特に、塩・砂糖・酢・醤油・味噌は日本の発酵文化・保存食文化の柱とも言える調味料です。
1. 塩(しお)
役割:脱水作用による保存性向上/雑菌の繁殖を防ぐ/素材の旨味を引き出す
おすすめ:
天日塩や海水塩など、自然塩(粗塩)
2. 砂糖(さとう)
役割:まろやかな甘みを加える/素材の角をとる/発酵や保存の調整に
おすすめ:
きび砂糖(コクと香りがある)
てんさい糖(まろやかで冷えにくい性質)
黒糖(濃厚な風味、佃煮などに)
漬けにはあまり白砂糖(上白糖)を使わず、コクのある甘みの砂糖が向いています。
※甘酢や佃煮、みそ漬けなどに活躍。
3. 酢(す)
役割:酸による殺菌作用/さっぱりした味付け/発色・香り付け
おすすめ:
米酢(純米酢):まろやかな風味とコクがあり、漬物向き
穀物酢:さっぱりした味でらっきょう漬けなどに最適
りんご酢・黒酢などはアレンジ用に
※「純」とつく酢(純米酢・純りんご酢など)は、添加物なしで自然発酵されたもの。
4. 醤油(しょうゆ)
役割:発酵による旨味と香り/味の引き締め/保存性の向上
おすすめ:
本醸造醤油(天然醸造)
昔ながらの製法で作られたもの、天然醸造系ブランドがおすすめ
※短期保存にも向き、色と香りの効果も大きい。
5. 味噌(みそ)
役割:麹の酵素と塩による保存効果/独特の旨味と風味を加える
おすすめ:
無添加の天然醸造味噌(米味噌、麦味噌、豆味噌)
米麹の入った白味噌や赤味噌は、漬物やみそ漬けに風味をプラス
※ナスや大根の味噌漬け、魚や肉の味噌漬けにも。
梅干しの作り方

【材料】
・梅:1kg
・粗塩:200g(梅の重量に対して20%)
【あれば便利】
・保存容器(1.5 ℓ)
・焼酎(アルコール35度以上):少量(梅や容器の消毒用)
・重し:2kg(梅の重さに対して約2倍)
水を入れたペットボトルなど
・天日干し用のざる
お盆や吊り下げネットなど
・竹串や爪楊枝
① 梅を洗って下処理
傷んだ梅を取り除き、やさしく洗います。
竹串で「ヘタ」を取り、水気を拭きとります。
梅に霧吹きで焼酎をかけてもよい。
② 梅を漬ける
容器を熱湯処理するか、焼酎でふき取り消毒します。
塩→梅→塩→梅…の順に交互に重ねます。
梅の上に残った塩をすべてふりかけ、消毒した落とし蓋やラップをして、重しをします。
③ 梅酢が上がる(約1週間)
常温で、直射日光を避けた涼しい場所に置きます。
2〜3日すると、梅から水分が出て「梅酢」が上がってきます。
全体がしっかり梅酢に浸かったら、カビの心配はほぼなくなります。
④土用干し(晴れが3日続く時期に)※7月中旬〜8月上旬
梅雨明け後、晴天が続く時期に梅をザルに並べて天日干しを三日間ほどします。
昼間は干して、夜は梅酢に戻すことでふっくら仕上がります。
完全に乾いたら清潔な保存容器に移し、保存します。
3ヶ月~6か月ほど置き、塩味が薄まり、まろやかな味になった頃がおすすめです。
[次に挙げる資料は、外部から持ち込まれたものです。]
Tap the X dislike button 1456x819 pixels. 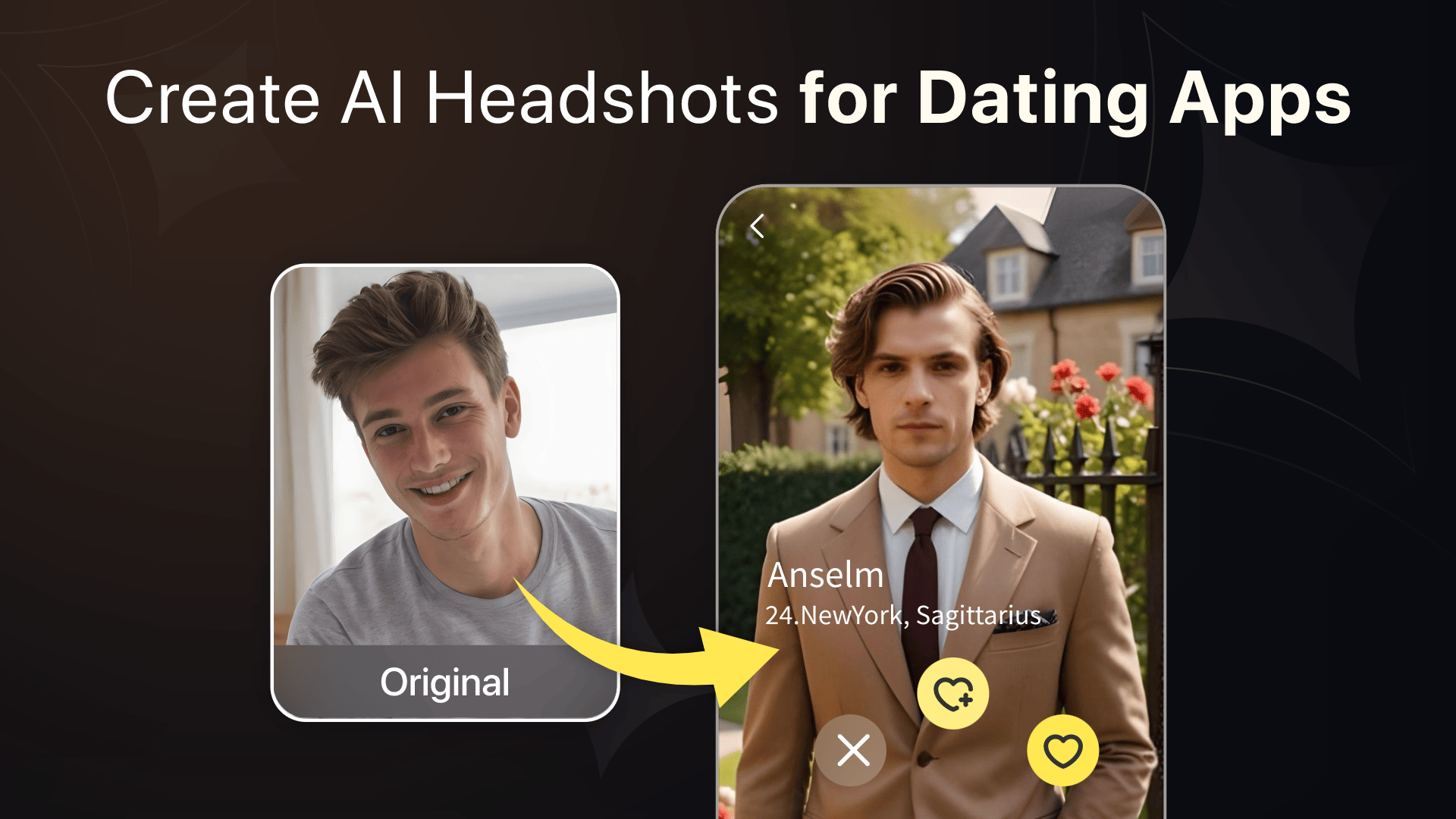pos(852,751)
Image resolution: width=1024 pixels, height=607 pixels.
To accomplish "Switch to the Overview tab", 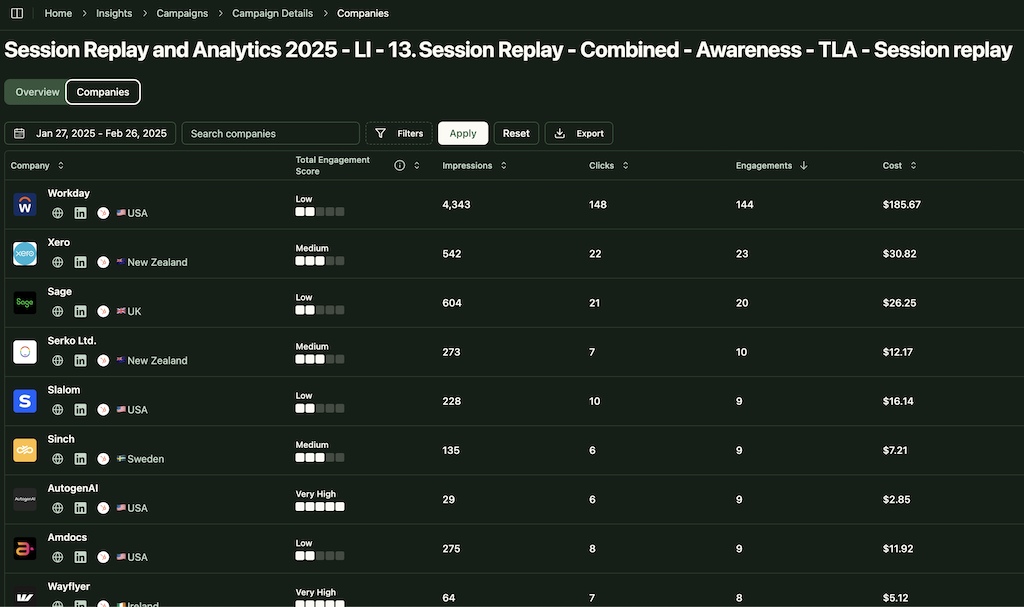I will coord(35,91).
保存期間は1年から数年もつものもあります。
らっきょうの甘酢漬け

シャキシャキとした食感が人気のらっきょうも、初夏が旬。甘酢漬けにすれば日持ちがし、カレーのお供や箸休めに最適です。
【材料(らっきょう1kg分)】
らっきょう(洗い):1kg
リンゴ酢:500ml
塩:30g
鷹の爪:1~2本(お好みで)
【漬け方】
①塩漬け(1日)
らっきょう全体に塩をまぶしてボウルなどに入れ、ラップをして冷蔵庫で1晩置きます。これで水分が出てシャキッと引き締まります。
②煮沸消毒した容器にリンゴ酢を入れ、漬け込む
③漬け込む
冷暗所または冷蔵庫で保存します。
2,3週間後から食べ始めることができます。正しく保存することで、半年から1年ほど保存することができます。
実山椒

【材料】
・実山椒:100g(小房に分かれた状態で)
・塩:少々
【手順】
①枝から外す
実山椒を枝から一粒ずつ外します。
②下ゆで
鍋にたっぷりの湯を沸かし、塩ひとつまみを加え、実山椒を入れて2~5分ほどゆでます。辛みや苦味が好みの強さになるまで味見をして調整します。
③冷水にさらす
ゆであがったらすぐ冷水に取り、2~3時間以上さらしてアクを抜きます。途中で何度か水を替えてください。
④保存
水気をよく切ってから冷凍保存できます。冷凍すれば約1年間保存可能です。
日本には季節に合わせて作れる保存食がたくさんあります
保存食になる食材はどんなものも、少しの手間で長く楽しめる常備菜になります。
旬の食材は栄養も豊富で、体にやさしいのも魅力のひとつです。今年の初夏は、ぜひ保存食を楽しんでみてください。